The current financial crisis is actually quite similar to the Savings and Loan crisis. Apparently Congress failed to learn anything from the Savings and Loan meltdown of the 1980s. In recent years, in the guise of helping blacks and other minorities achieve the American Dream of homeownership, again banks, Fannie Mae and Freddie Mac ignored the need for financial responsibility and financial discipline in their customers. Sub-prime mortgages required little or no proof of income; others needed little or no down payment. Homebuyers could take out a simultaneous second, or piggyback, mortgage at the time of purchase, make interest-only payments for up to 15 years, skip payments by reducing equity or, in some cases, obtain a mortgage that exceeded the home's value.

How could people possibly lose money by obtaining such mortgages when the borrower didn't have any money involved in the purchase in the first place? What is actually happening, of course, in many such situations is that the value of the house has dropped below the amount of the mortgage. When that happens, many people stop paying their mortgages. So far, loss of jobs has not been a major factor and it is generally unemployment that causes real recessions.

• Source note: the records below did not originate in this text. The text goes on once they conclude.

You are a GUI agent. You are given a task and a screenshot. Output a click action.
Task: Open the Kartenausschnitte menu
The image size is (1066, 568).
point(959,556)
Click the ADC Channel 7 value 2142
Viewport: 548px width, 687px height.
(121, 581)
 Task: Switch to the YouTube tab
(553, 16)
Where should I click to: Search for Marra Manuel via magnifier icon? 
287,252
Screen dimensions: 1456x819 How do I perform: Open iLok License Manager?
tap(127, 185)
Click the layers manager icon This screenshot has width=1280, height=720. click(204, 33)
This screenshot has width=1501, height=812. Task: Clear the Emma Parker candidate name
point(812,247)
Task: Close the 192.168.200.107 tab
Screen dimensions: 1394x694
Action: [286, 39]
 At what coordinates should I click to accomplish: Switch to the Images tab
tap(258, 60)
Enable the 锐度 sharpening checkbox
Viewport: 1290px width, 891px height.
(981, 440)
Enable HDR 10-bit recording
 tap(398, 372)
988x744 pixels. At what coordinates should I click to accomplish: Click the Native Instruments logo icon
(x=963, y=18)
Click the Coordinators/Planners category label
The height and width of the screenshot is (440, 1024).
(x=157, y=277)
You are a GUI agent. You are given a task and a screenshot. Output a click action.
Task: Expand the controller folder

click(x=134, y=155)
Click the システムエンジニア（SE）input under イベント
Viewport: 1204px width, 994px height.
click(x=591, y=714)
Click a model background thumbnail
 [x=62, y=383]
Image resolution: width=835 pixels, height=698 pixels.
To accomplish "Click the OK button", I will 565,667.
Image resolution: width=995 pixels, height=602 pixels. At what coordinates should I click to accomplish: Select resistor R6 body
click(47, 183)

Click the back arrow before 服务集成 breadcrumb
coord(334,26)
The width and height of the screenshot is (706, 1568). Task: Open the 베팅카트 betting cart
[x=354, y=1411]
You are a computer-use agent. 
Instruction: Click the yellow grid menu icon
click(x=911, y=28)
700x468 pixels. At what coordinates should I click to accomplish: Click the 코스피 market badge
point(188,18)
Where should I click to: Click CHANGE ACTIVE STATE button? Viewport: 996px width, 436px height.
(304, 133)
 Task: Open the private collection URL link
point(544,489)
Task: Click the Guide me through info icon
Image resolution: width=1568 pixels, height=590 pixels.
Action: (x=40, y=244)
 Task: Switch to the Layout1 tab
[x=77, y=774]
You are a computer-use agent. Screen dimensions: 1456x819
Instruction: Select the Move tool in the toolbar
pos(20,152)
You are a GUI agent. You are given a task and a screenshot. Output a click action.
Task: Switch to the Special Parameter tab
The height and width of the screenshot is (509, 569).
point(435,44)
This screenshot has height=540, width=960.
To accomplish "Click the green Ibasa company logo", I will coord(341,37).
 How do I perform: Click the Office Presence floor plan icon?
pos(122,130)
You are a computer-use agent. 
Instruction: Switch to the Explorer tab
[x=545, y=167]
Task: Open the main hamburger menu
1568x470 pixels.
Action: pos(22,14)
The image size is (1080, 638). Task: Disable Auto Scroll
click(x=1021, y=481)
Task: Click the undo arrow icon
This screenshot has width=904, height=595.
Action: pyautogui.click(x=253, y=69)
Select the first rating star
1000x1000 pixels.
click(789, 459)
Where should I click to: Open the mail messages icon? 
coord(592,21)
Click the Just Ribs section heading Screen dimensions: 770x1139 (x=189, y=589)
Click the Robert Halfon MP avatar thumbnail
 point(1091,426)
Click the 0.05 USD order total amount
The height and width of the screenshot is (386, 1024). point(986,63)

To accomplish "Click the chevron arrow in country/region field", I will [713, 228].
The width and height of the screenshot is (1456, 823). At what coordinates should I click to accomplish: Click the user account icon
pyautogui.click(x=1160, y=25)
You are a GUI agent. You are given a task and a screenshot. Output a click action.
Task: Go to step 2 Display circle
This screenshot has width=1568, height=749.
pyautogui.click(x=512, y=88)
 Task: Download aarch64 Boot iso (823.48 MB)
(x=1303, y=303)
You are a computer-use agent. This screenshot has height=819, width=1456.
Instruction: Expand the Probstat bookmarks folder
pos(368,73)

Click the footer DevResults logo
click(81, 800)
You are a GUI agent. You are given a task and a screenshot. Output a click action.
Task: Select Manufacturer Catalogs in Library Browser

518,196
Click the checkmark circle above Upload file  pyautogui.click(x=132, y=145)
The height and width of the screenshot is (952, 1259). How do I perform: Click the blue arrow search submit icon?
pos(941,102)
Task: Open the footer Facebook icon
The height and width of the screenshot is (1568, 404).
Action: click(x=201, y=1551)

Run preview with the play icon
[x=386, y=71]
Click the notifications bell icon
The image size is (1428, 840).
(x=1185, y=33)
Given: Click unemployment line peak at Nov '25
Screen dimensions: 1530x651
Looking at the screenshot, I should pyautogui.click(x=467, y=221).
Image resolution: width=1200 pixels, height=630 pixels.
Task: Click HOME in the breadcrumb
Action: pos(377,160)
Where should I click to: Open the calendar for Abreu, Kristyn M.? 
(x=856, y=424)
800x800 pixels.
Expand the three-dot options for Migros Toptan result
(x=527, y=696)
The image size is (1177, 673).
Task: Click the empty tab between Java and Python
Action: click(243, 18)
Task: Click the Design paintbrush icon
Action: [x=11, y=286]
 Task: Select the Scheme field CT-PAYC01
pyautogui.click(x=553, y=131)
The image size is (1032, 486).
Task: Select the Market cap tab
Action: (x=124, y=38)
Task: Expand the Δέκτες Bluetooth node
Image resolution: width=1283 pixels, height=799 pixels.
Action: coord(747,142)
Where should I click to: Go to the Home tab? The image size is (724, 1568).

When individuals, or businesses, ignore basic financial responsibility, they usually do end up in financial difficulty. As in the Savings and Loan Crisis, again the federal government has stepped in to stop the failure of the nation's financial institutions. Since it has been the action of the government in passing regulations that has not only permitted, but encouraged, lending money to people who have little or no proof of income, no down payment and who often purchase homes they cannot possibly afford, government action is needed to keep the entire financial structure from collapsing, as it did in the early 1930s.

On the other hand, some people used money borrowed on equity loans on their homes to start their own businesses. This factor, often overlooked, has improved the nation's economy and created many jobs. There are those who are comparing the current collapse of the mortgage market to the collapse of the nation's finances in the Great Depression that lasted for 25 years from 1929 to 1954. The stock market did not regain its high of September 1929 for 25 years, until, in 1954, Dwight D. Eisenhower, a Republican, was president. The president from 1933 to 1945 was Franklin Delano Roosevelt. He believed, as does Barack Obama, that the solution to the nation's financial problems was tight government control and putting an end to free enterprise and "greedy capitalists."

In fact, although Obama's blueprint for change condemns "lobbyists" and he claims he has "done more than any other candidate in this race to take on lobbyists - and won," he was actually a lobbyist himself when he worked as a "community organizer." His job as a community organizer involved teaching black people how to lobby their local government officials for such things as asbestos removal, school reform and for a job clinic.

Note that Obama the community organizer did not organize people to create their own job clinic, remove the asbestos from their own dwelling units or become actively involved in helping to improve the schools their children attended. He only taught them to lobby a government entity to do it for them.

We survived the Savings and Loan crisis and I believe we can survive and continue to prosper in spite of the current lending crisis with the right kind of leadership. A lot of the money generated by the housing bubble did go into the formation of new businesses run by new capitalists with new products that are fueling a new kind of boom in technology, health and nutrition. On the other hand, if people become as frightened as they did during the election campaign of 1932, when the Democrats ran a campaign that targeted President Hoover as the cause of the worldwide depression, won the election and addressed the financial problem with rampant socialism, we could be in for a very difficult time ahead.